Several questions: After I edit a track and work with all the breath places and lip smacks and have everything sounding good, I do the Filter curve, RMS Normalize and Limiter. After I have done this it seems like my breath places that I have edited are prominent again. I suppose it is because the effects are amplifying the volume to get the right profile. The way I have been editing breath places and lip noises is reduce amplification by 8.5 or so over the effected areas, but then when I do the Filter Curve etc. they are back to a certain degree. I wait until after I have done the profile settings to do the room tone noise reduction as it appears like this also goes up in volume after the settings. Do I have sequences wrong? Does this matter? I also notice that my ACX tool almost always wants to freeze up or do strange things. Is this a computer problem or typical of the ACX tool? Thanks again!

ACX tool

We need to get the words right. There is ACX Check which measures the technical standards of your chapter or show.

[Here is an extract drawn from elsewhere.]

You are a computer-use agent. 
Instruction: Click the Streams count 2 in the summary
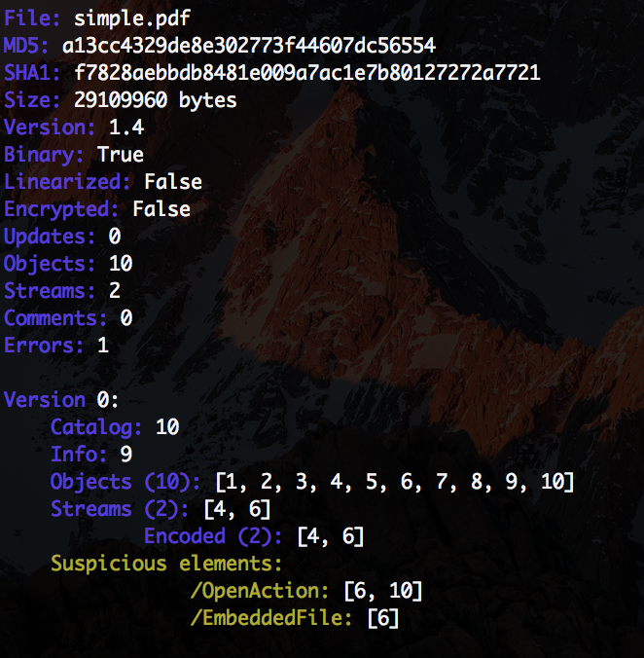pos(115,291)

The display gives you more than you need. The important bits are in the red boxes.

Then there’s Audiobook Mastering which is the suite of corrections you can apply to guarantee ACX Peak and RMS (loudness). If you recorded well in a quiet, echo-free room, you may be done.

Yes, RMS Normalize can change the overall volume of your show depending on what’s required. If you produced a very low volume raw recording, the change can be significant.

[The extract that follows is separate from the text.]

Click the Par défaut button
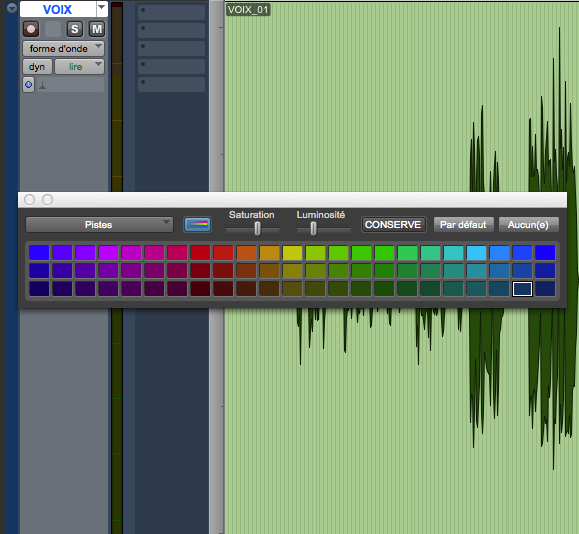 463,225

Record the work, Stop, Export a WAV (Microsoft) 16-bit protection copy, and apply Mastering according to this panel.

Did you pass noise by at least -65dB?

If you did, go in and suppress your ticks, pops, and mouth clicks. Those corrections should be tiny enough not to affect the technical standards. When you get it to sound right, run ACX Check again. You should still pass, and you’re done.

Did you fail noise? Many home readers do. How bad is it? How much did you miss the -60dB specification? Can you make -65dB?

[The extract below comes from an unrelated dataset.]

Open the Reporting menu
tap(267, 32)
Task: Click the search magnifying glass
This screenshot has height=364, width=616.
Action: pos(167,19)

Peak and RMS (loudness) respond to a couple of Audacity effects. Noise is the graduate course.

Koz

Ok, thanks! When mentioned ACX, I am referring to ACX check. It acts like it wants to freeze. It will stall 2/3 finished and sit for a bit. Eventually it will finish. I have been using the suite of tools with good success other then having my breath noises pop out more after I am done, but I could wait with that until the end to edit.

It acts like it wants to freeze.

It’s doing a lot of work and it can seem like it’s taking forever. For example, it has to analyze your whole show and find the one 3/4-second chunk of sound that’s quieter than all the others to measure for your background noise.

It’s very processor intensive. You may be able to help that along by speeding up the machine. How much drive do you have available? Spinning Metal or SSD? If metal, when was the last time you defragmented it?

I’m fuzzy on this one, but I think ACX Check has to load the whole test into memory. If you have a modest machine, it may give up and start to swap sound into and out of the hard drive as it does the analysis. That will feel like the check is suddenly walking through sticky mud. Much worse if the drive is full or badly fragmented.

Disconnect the network and clean start the machine. Shift+Shutdown > Wait > Start. Not Restart and not Regular Shutdown. Don’t let anything else start.

If you completely overload ACX Check, it will just fail with a complaint that your show is too long to measure all at once.

You may be able to use this trick. Select half the show and analyze that. Then select the other half. This only works for chapters that already have the Room Tone segments before and after which ACX requires. No, I don’t expect you to get stupid-different readings between the two. I don’t think mastering allows that.